In this thesis, the investigation begins with analysing the applicability of MIMO to UHF SATCOM. The benefits of spatial multiplexing using multiple satellites are addressed in the analysis. UHF SATCOM has some unique advantages compared to other higher frequency bands, but at the same time, some inherent disadvantages including limited usable bandwidth and significant restrictions on applying frequency reuse in the geostationary arc, resulting in low capacity. Generally, from a commercial perspective, a MIMO scenario using multiple satellites is not considered as a cost effective solution. However, we show that narrowband MILSATCOM in UHF is a good example where using MIMO with multiple satellites can be most useful to increase the overall spectral efficiency through frequency reuse. Utilising orthogonal circular polarizations is another well-known frequency reuse technique in MILSATCOM. However, due to channel depolarization and polarization excitation errors in the antenna, the resulting polarization wave will often be elliptical in practice. Thus, any mismatch in antenna orientation can result in poor cross polar isolation (XPI) and this can severely degrade the system performance in respect of polarization frequency reuse. In this thesis, this problem is addressed within a MIMO framework. Polarization multiplexing is jointly analysed with spatial multiplexing using two X-band satellites in adjacent orbital slots and is shown to achieve a fourfold increase in channel capacity. The analysis also shows that the MIMO processing mitigates the effect of polarization imperfections.

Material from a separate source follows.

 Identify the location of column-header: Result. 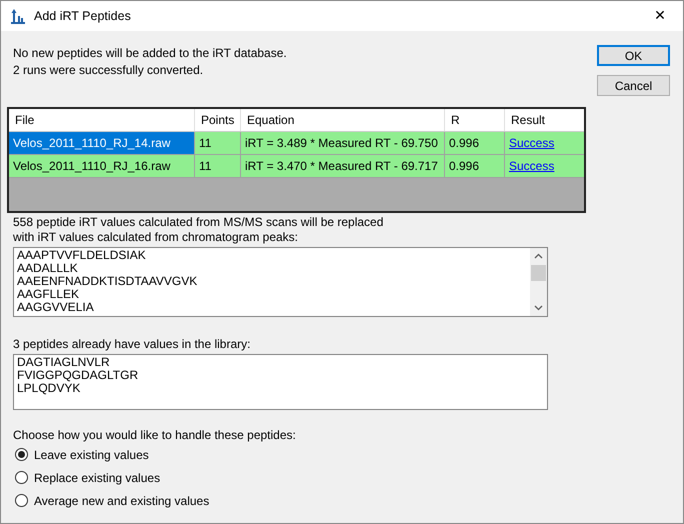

Spatial multiplexing in single satellite systems using Multi-User MIMO (MU-MIMO) is also investigated. Next generation Ka-band SATCOM systems are ambitious interms of throughput and capacity using multiple spot beams. There are two categories of SATCOM systems that have emerged: The first is High Throughput Satellite (HTS) systems aiming to increase the overall throughput of a satellite; the second is High Capacity Satellite (HiCapS) systems, where the aim is to increase the satellite's capacity in a given region. The application of MIMO techniques to improve the system performance is a topic for research in both these scenarios. In this thesis, consideration is given to increase the frequency reuse for HiCapS systems in a high demand geographic region. Practical trade-off, user location sensitivity and MIMO communications signal processing architectures are analysed in this thesis. The results show that a linear increase in channel capacity can be achieved through MU-MIMO for a satellite with multiple spot beam antennas with overlapping frequencies serving the same geographical region.

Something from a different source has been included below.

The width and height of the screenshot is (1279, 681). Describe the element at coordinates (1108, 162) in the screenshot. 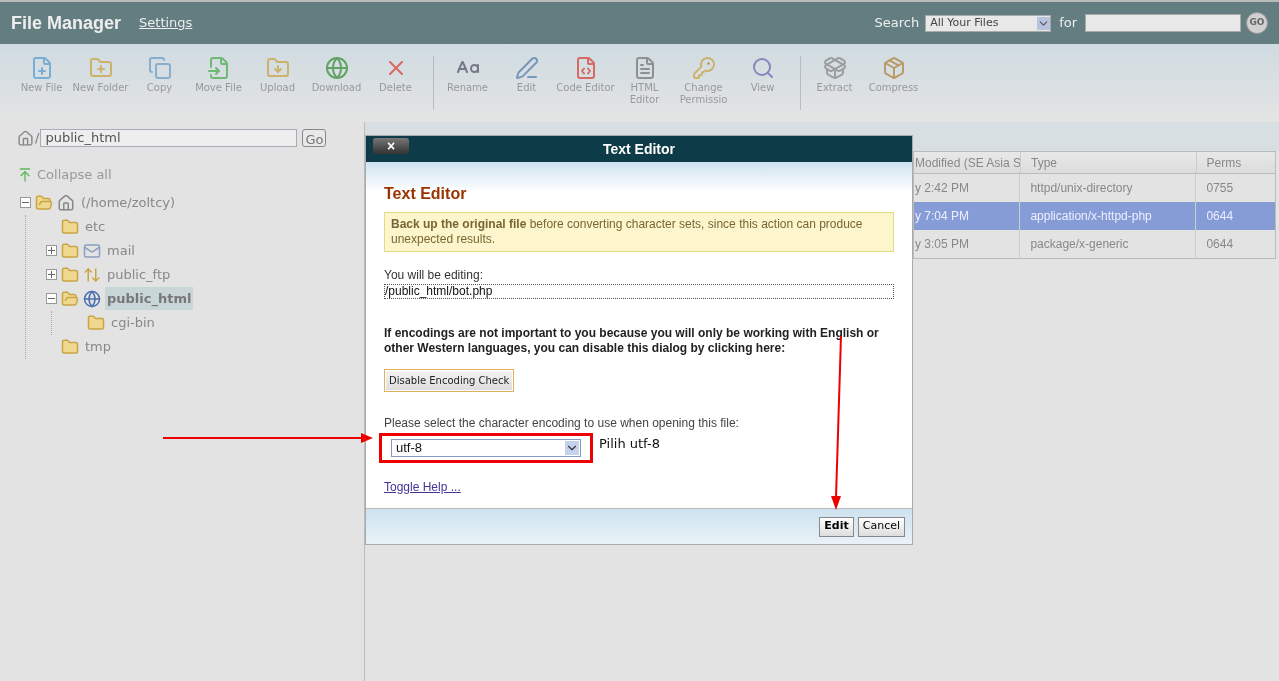

I see `column-header: Type` at that location.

Finally, channel measurement results are provided using a novel passive MIMO SATCOM channel measurement technique. The channel measurement results are paramount to validate the theory and knowing the channel parameters is necessary to achieve MIMO gain in real world scenarios. Results from two different measurement campaigns are presented: the first was in collaboration with Prof. Knopp and his team at the Munich University of the Bundeswehr, using signals received from two EUTELSAT satellites in Ku-band. The second was a measurement campaign conducted at the Defence Science Technology (DST) Group, Edinburgh, South Australia, in the MILSATCOM X-band.